Several of their albums have ranked on the German Alternative Charts including Bio-Vital, released in 1998, Shockwave, voted #3 Top International Album of 2003, and Aftermath voted #5 on May 27, 2010 and staying on the DAC for 7 weeks reaching #2.

===Live===
Decoded Feedback conducted their first U.S. tour in 1998 and have played several live shows in Europe. The band spent the greater part of 2001 touring with Noisex and Sonar and again in 2003 with Haujobb. They have played the M'era Luna Festival, the Blacksun Festival in the US, Infest 2005, and the Out of Line Festival, as well as touring with fellow Metropolis Records bands God Module and Blutengel. In Toronto, Canada, at the EBM Fest 2008, they played as a DJ set because Marco was not present.

==Philosophy and style==
Yone studied at The Royal Conservatory of Music in Toronto for a short time, but otherwise the duo had no formal music training. Both Yone and Marco cite early electronic music - e.g.: Jean-Michel Jarre and Kraftwerk–as well as new wave music as influences. Yone cites classical music and punk rock as further influences, while Marco cites an affinity for gothic rock.

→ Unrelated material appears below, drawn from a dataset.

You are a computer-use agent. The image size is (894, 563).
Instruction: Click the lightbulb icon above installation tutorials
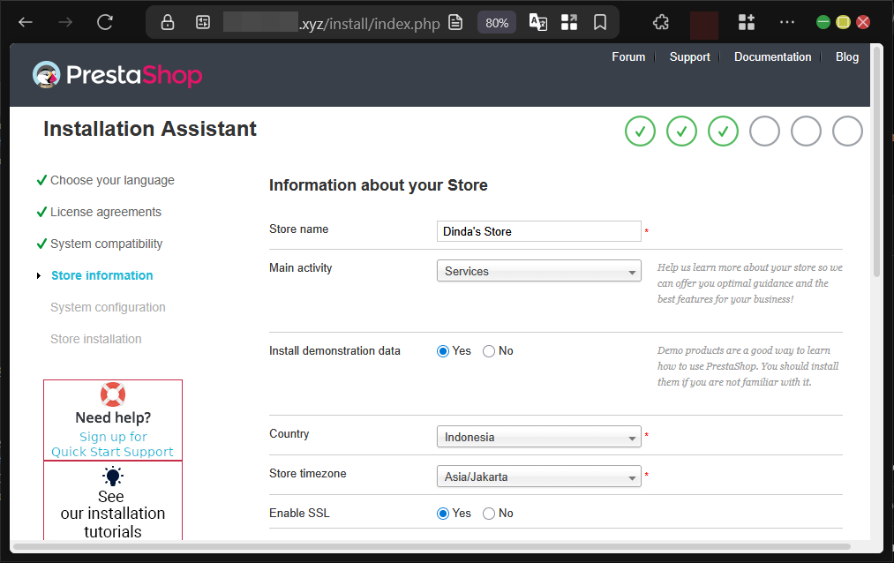[x=111, y=477]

Both members have also cited the tensions that exist between sexes and international boundaries, as well as their unique backgrounds, as a driving force behind their music–especially in an attempt to create their own unique style.

They originally experimented with the fusion of punk and electro, but over time developed a more cold, industrial-oriented sound. While the band acknowledges that they are heavily influenced by danceable club music, they never set out explicitly to create dance music, but strive to strike a combination of "strength and beauty" in their compositions. By the time Evolution was released, they created a blend of industrial and electronic body music, with "interwoven dance floor textures and symphonic melodies". This sound culminated with Mechanical Horizon, but turned sharply with Shockwave, an album that was seen as something of a return to an older style. Combustion continued this trend.

Decoded Feedback's music is popular within the darker electronic music scene, especially among fans of electro-industrial music. Comparable artists include fellow Metropolis Records acts Haujobb, Wumpscut, Suicide Commando and Front Line Assembly, as well as Zoth Ommog acts Leæther Strip, X Marks the Pedwalk, and Evils Toy.

During the 1990s, the band identified with M.A.C.O.S. (Musicians Against Copywriting of Samples), a movement that asserted that the fair use of sampled portions of music and movies should be legally available for reuse in artistic works.

==Discography==
- Decoded Feedback - (CS) 1993 - no label
- Elektroküte – (CS mini album) 1994 - no label
- Overdosing – (CD album) 1996 - Hard Records, Cleopatra • (CD album) 2002 - Dying Culture
- Technophoby – (CD album) 1997 - Zoth Ommog, Metropolis
- Bio-Vital – (CD album) 1998 - Zoth Ommog • 1999 Metropolis
- Evolution – (CD) 1999 - Zoth Ommog, Metropolis – #12 CMJ RPM Charts
- Mechanical Horizon – (CD album) 2000 - Metropolis, Bloodline – #36 CMJ RPM Charts
- "Reflect in Silence" – (CD maxi) 2000 - Bloodline
- "Phoenix" – (CD maxi) 2002 - Out Of Line
- Shockwave – (CD album, enhanced) 2003 - Metropolis, Out of Line • (CD album, enhanced) 2004 - Irond
- BioMechanic – (2xCD) 2004 - Metropolis, Out of Line
- Combustion – (CD album, enhanced) 2005 - Out of Line, Metropolis • (CD album, enhanced) 2005 - Irond
- Aftermath – (CD album) 2010 - Metropolis, Dependent
- disKonnekt - (CD album) 2012 - Metropolis, Dependent
- Dark Passenger - (CD album) 2016 - Metropolis, Infacted Recordings

===Other projects===
- Hyberia – 2005, soundtrack
- Red Men Rising – 2005, soundtrack, (Yone Dudas solo)
- Strangers at the Door - 2017, soundtrack
The above soundtracks have not been released in any format other than in the movies themselves. Hyberia is a short 3 minute film by Francis T who directed the music videos for the Decoded Feedback songs "Phoenix" and "Hyberia" (the latter of which uses audio elements from the soundtrack). Red Men Rising is a 15 minute film about zombies, the soundtrack to which was recorded by Yone Dudas. Strangers at the Door is a feature film directed by Rogelio Salinas who also produced the band's music video for the song "Another Loss" from the album disKonnekt.